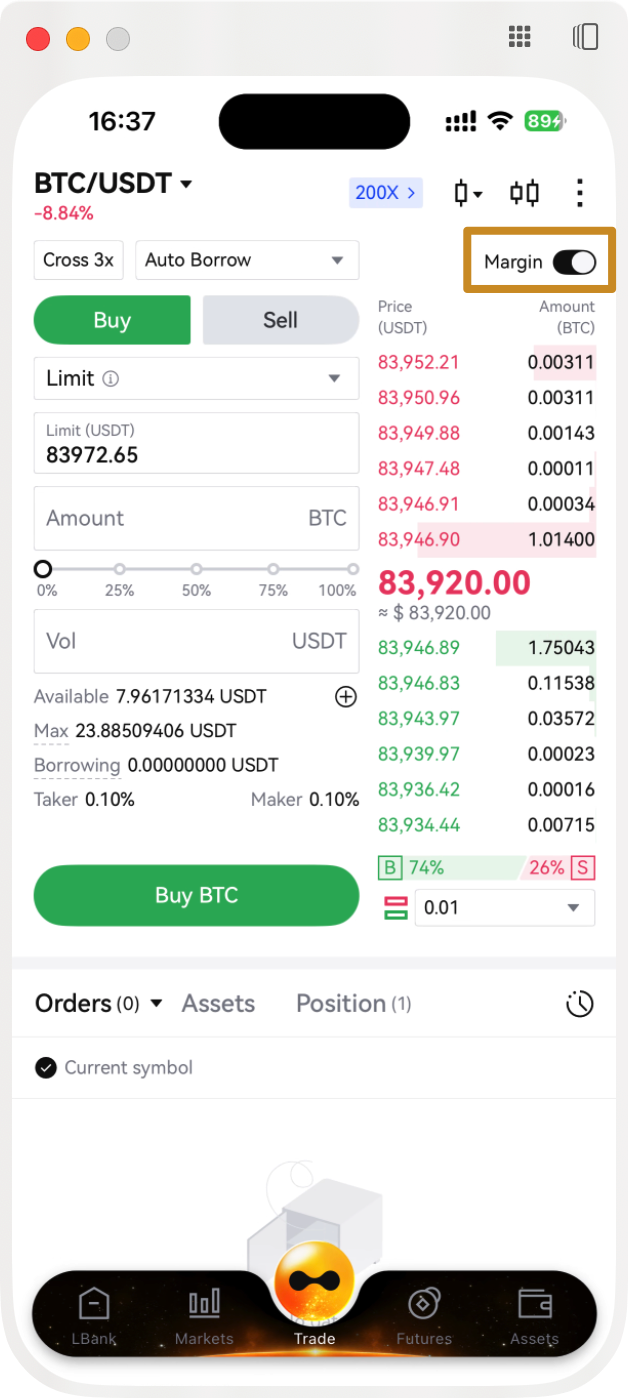This screenshot has height=1398, width=628.
Task: Tap the plus icon next to Available
Action: coord(345,697)
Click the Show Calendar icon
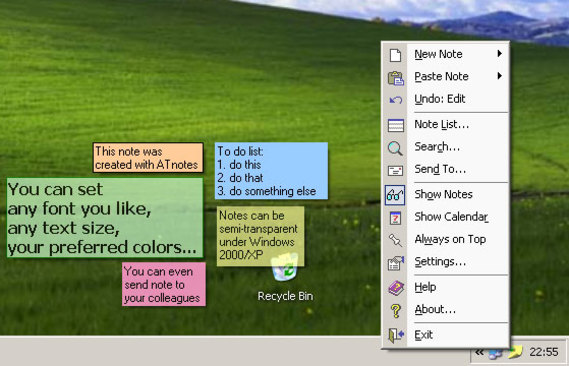Screen dimensions: 569x366 click(395, 218)
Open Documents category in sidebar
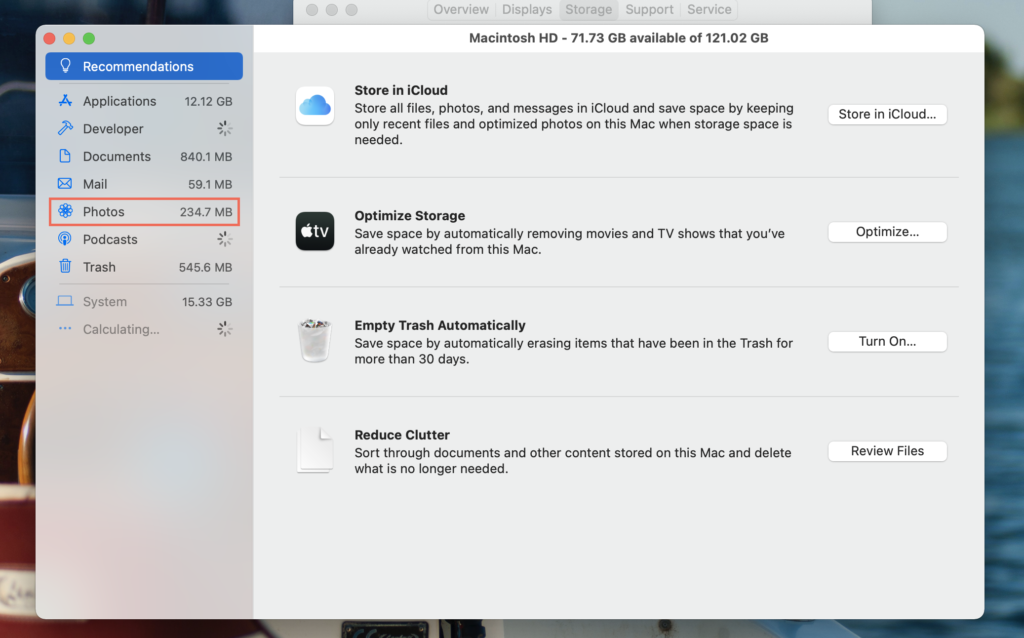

→ **Exercise objective**
Word for word and without pictures, restate only the lines running from the one that contains "Click the Show Calendar icon" through the last line of the listing above.

→ **Output for this exercise**
Click the Show Calendar icon
Screen dimensions: 569x366 click(395, 218)
Open Documents category in sidebar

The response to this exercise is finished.